- [Vorgegebener Text]
────
Der ProfE setzt sich nicht mit der juristisch und moralisch durch und durch fragwürdigen Kostenordnung des Bundesarchivs auseinander, die bei der Wiedergabe von Archivgut kein Wissenschaftsprivileg kennt:

http://www.bundesarchiv.de/imperia/md/content/abteilungen/abtg/12.pdf

Wer eine wissenschaftliche oder nicht-kommerzielle Website betreibt, muss für die Einblendung in Onlinedienste 191,73 Euro berappen. Hier ist der Nutzungszweck nicht berücksichtigt und der Maßstab ist nicht der Personal- und Sachaufwand, die die Bereitstellung oder Genehmigung verursacht, sondern die Dauer der Internetnutzung. Gleiches gilt für die Forderung nach neuen Gebühren bei jeder Neuauflage. Auf der Seite des Archivs entstehen dadurch keine neuen Kosten. Das Ganze ist eine rein immaterialgüterrechtliche Gebühr, die nach gebührenrechtlichen Grundsätzen als Benutzungsgebühr unzulässig ist.
────
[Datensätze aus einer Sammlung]
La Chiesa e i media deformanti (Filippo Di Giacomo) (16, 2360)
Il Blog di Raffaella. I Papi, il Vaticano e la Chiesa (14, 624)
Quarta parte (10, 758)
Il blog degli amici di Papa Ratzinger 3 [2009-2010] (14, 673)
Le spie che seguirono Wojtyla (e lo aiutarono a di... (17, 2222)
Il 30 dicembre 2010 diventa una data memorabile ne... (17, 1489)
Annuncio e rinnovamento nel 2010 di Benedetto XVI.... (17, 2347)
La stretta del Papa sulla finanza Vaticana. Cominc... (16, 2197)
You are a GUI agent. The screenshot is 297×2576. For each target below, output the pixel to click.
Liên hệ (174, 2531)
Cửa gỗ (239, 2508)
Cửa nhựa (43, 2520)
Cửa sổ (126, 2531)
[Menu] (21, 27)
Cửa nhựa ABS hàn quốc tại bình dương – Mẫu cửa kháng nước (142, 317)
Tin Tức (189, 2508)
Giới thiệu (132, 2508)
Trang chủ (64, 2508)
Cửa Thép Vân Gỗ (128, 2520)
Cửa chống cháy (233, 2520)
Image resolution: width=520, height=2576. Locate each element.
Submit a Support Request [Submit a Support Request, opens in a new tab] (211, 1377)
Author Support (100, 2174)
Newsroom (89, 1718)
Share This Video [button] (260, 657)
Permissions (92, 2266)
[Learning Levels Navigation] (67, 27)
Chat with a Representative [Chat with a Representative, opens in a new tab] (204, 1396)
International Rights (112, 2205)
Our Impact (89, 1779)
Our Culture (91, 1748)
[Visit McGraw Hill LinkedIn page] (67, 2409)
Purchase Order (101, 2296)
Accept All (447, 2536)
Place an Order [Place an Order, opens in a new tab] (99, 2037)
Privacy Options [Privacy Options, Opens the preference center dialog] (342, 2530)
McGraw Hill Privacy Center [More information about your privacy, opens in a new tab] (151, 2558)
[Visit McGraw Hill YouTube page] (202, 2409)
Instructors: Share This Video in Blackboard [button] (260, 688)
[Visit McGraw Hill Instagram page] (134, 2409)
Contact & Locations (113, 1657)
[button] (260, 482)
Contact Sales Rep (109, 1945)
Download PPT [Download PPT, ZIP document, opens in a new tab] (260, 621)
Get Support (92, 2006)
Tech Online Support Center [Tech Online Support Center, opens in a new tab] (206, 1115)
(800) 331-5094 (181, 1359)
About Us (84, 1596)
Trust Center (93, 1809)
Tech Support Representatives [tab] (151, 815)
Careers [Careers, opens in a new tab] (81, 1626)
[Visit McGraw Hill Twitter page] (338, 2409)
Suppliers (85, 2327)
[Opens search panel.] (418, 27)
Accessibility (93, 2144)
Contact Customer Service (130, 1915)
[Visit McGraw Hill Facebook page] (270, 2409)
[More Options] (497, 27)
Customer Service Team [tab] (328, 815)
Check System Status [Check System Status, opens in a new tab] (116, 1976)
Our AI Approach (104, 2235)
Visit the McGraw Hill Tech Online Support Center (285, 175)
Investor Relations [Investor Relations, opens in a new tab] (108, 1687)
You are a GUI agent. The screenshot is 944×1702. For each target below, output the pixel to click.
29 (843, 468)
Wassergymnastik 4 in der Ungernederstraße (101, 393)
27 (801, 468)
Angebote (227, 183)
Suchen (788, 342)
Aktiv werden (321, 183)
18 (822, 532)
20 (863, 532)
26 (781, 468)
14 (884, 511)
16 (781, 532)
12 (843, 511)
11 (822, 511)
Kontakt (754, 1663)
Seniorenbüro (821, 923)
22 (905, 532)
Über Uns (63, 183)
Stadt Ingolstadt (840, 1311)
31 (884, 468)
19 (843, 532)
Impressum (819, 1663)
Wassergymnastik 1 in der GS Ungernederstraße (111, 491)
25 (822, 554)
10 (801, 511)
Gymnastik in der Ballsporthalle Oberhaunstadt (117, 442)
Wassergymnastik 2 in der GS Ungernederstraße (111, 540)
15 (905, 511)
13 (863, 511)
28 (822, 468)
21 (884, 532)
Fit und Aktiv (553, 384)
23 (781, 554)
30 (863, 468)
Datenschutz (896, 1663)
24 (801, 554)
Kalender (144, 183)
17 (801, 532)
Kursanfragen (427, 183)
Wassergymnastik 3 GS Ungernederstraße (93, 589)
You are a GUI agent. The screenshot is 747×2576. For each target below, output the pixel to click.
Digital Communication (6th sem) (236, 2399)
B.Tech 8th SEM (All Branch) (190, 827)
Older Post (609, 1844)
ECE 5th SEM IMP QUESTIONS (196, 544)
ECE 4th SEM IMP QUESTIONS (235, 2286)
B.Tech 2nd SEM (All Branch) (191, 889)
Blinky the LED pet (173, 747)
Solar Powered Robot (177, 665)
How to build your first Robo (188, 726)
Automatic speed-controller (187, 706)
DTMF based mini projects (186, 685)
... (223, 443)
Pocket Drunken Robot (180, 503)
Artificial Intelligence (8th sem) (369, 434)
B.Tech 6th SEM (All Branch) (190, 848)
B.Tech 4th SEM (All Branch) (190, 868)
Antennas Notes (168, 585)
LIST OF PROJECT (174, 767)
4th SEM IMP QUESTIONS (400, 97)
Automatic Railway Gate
────
Wie viel muss man laut dem Text über die Kostenordnung des Bundesarchivs für die Einblendung in Onlinedienste zahlen, wenn man eine wissenschaftliche oder nicht-kommerzielle Website betreibt?

191,73 Euro.